Stored items:
"""
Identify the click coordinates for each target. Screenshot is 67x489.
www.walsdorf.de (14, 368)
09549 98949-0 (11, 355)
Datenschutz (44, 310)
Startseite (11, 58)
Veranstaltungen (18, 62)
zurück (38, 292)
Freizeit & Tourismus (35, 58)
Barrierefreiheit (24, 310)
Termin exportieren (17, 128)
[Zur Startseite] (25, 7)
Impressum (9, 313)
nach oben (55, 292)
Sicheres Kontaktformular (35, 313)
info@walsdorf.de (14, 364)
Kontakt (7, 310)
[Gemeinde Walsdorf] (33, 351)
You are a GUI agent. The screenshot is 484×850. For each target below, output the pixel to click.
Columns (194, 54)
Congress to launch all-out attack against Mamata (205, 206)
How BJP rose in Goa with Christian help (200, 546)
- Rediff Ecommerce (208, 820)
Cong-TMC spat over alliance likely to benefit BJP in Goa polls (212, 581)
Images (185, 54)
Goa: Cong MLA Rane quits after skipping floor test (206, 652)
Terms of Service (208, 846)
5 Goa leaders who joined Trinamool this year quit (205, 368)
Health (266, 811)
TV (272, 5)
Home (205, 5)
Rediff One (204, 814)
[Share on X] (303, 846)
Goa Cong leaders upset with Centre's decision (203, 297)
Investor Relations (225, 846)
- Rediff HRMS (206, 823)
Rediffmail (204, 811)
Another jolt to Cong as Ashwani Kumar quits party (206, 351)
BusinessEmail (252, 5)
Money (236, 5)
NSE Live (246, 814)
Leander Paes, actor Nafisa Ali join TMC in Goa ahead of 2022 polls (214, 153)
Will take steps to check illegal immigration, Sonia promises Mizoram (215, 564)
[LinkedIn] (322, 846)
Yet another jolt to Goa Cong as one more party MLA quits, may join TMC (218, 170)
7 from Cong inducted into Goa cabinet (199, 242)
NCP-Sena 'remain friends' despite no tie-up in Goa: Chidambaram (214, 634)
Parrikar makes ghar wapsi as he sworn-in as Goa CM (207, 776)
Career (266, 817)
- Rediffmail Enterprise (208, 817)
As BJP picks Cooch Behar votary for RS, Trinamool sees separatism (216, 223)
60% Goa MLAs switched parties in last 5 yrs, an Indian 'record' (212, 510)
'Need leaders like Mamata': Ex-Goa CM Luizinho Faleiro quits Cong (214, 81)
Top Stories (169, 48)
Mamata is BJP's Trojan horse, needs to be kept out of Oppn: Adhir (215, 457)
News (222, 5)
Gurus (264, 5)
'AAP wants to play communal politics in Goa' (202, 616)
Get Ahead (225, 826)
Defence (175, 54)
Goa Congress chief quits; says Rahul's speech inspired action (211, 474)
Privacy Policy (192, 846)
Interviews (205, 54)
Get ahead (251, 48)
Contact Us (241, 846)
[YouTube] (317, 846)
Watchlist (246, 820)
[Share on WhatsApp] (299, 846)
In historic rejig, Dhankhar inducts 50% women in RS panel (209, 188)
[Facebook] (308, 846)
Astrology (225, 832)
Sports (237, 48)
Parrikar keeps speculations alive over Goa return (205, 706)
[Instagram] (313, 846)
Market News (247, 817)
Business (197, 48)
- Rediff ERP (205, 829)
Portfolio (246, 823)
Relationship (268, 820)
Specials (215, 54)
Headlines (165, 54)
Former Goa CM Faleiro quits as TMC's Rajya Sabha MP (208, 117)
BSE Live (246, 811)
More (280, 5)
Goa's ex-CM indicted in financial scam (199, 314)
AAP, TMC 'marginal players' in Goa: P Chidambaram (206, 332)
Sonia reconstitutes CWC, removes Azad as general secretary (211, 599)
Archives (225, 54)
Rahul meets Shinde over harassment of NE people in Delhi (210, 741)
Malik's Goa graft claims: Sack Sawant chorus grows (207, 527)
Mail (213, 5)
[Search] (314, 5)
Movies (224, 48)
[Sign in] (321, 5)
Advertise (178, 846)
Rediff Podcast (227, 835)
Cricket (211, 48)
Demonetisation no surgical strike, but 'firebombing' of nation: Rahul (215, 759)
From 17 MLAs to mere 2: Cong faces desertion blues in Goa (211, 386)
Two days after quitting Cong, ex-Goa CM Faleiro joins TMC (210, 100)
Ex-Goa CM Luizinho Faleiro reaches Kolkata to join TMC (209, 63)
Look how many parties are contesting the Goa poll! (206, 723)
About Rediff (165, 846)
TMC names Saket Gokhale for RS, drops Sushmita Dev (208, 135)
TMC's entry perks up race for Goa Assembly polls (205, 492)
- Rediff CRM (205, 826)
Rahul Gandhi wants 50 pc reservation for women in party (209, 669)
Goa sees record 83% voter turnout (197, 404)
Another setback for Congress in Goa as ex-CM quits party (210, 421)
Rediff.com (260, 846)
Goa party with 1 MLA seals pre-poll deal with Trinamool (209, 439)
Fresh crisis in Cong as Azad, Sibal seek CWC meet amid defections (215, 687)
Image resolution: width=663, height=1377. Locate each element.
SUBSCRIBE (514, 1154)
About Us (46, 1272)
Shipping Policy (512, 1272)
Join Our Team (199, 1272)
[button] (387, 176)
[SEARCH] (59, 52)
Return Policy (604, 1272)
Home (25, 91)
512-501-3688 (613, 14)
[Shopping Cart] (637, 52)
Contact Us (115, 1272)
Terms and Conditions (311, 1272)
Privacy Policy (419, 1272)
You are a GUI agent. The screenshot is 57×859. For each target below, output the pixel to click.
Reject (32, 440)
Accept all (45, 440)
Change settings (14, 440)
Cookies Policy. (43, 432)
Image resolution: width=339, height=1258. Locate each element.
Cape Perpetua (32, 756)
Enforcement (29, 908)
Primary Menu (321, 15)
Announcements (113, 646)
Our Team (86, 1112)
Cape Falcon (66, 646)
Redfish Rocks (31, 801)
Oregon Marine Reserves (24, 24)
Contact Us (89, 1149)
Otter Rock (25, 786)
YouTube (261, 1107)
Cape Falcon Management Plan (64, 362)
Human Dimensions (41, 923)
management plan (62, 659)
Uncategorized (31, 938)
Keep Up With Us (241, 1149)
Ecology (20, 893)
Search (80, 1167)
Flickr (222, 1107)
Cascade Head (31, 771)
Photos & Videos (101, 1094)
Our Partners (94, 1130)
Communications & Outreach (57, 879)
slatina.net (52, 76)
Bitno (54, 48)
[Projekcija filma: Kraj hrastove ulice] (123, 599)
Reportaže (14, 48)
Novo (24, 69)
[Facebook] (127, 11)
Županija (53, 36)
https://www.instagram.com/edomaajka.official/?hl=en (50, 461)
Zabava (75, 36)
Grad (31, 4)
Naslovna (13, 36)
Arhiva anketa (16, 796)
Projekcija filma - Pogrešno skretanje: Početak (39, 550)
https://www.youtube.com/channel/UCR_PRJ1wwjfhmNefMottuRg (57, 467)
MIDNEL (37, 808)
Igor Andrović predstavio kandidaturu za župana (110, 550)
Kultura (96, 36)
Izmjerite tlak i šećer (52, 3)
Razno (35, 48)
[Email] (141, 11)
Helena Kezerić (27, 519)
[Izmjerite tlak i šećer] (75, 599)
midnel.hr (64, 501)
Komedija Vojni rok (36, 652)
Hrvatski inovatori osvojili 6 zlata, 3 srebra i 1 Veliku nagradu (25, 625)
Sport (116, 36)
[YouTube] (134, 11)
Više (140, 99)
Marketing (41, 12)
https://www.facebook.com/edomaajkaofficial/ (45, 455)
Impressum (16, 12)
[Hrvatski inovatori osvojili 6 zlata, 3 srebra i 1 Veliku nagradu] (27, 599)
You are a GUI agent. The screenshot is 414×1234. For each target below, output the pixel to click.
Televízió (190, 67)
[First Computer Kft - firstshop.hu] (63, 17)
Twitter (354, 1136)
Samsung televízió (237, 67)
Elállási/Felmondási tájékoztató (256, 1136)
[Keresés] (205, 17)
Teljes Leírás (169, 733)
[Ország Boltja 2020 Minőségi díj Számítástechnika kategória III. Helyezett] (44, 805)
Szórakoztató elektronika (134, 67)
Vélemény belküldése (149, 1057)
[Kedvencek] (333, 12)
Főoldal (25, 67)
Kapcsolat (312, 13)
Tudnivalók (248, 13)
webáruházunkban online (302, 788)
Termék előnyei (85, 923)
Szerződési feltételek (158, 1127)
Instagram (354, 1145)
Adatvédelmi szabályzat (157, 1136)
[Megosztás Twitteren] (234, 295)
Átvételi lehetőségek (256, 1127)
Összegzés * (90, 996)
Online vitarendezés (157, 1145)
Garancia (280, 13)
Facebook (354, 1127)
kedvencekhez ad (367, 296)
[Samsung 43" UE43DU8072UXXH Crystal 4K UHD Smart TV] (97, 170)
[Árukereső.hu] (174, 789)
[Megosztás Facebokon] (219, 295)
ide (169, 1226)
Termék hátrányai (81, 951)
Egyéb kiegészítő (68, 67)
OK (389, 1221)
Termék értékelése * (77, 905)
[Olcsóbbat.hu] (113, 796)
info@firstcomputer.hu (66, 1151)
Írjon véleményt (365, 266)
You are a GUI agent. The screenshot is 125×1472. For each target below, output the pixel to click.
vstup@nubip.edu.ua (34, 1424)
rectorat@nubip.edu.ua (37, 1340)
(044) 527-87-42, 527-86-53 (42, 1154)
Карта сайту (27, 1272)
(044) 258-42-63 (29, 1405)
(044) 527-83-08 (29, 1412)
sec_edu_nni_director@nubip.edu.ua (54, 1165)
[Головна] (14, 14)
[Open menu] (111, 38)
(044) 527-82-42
"""
• [Exercise description] Render everything in the material from the line containing "Parrikar makes ghar" down to the line containing "Defence (175, 54)", both included, as a JSON list of strings with one string per line and blank lines left out.

• [Exercise result]
[
  "Parrikar makes ghar wapsi as he sworn-in as Goa CM (207, 776)",
  "Career (266, 817)",
  "- Rediffmail Enterprise (208, 817)",
  "As BJP picks Cooch Behar votary for RS, Trinamool sees separatism (216, 223)",
  "60% Goa MLAs switched parties in last 5 yrs, an Indian 'record' (212, 510)",
  "'Need leaders like Mamata': Ex-Goa CM Luizinho Faleiro quits Cong (214, 81)",
  "Top Stories (169, 48)",
  "Mamata is BJP's Trojan horse, needs to be kept out of Oppn: Adhir (215, 457)",
  "News (222, 5)",
  "Gurus (264, 5)",
  "'AAP wants to play communal politics in Goa' (202, 616)",
  "Get Ahead (225, 826)",
  "Defence (175, 54)"
]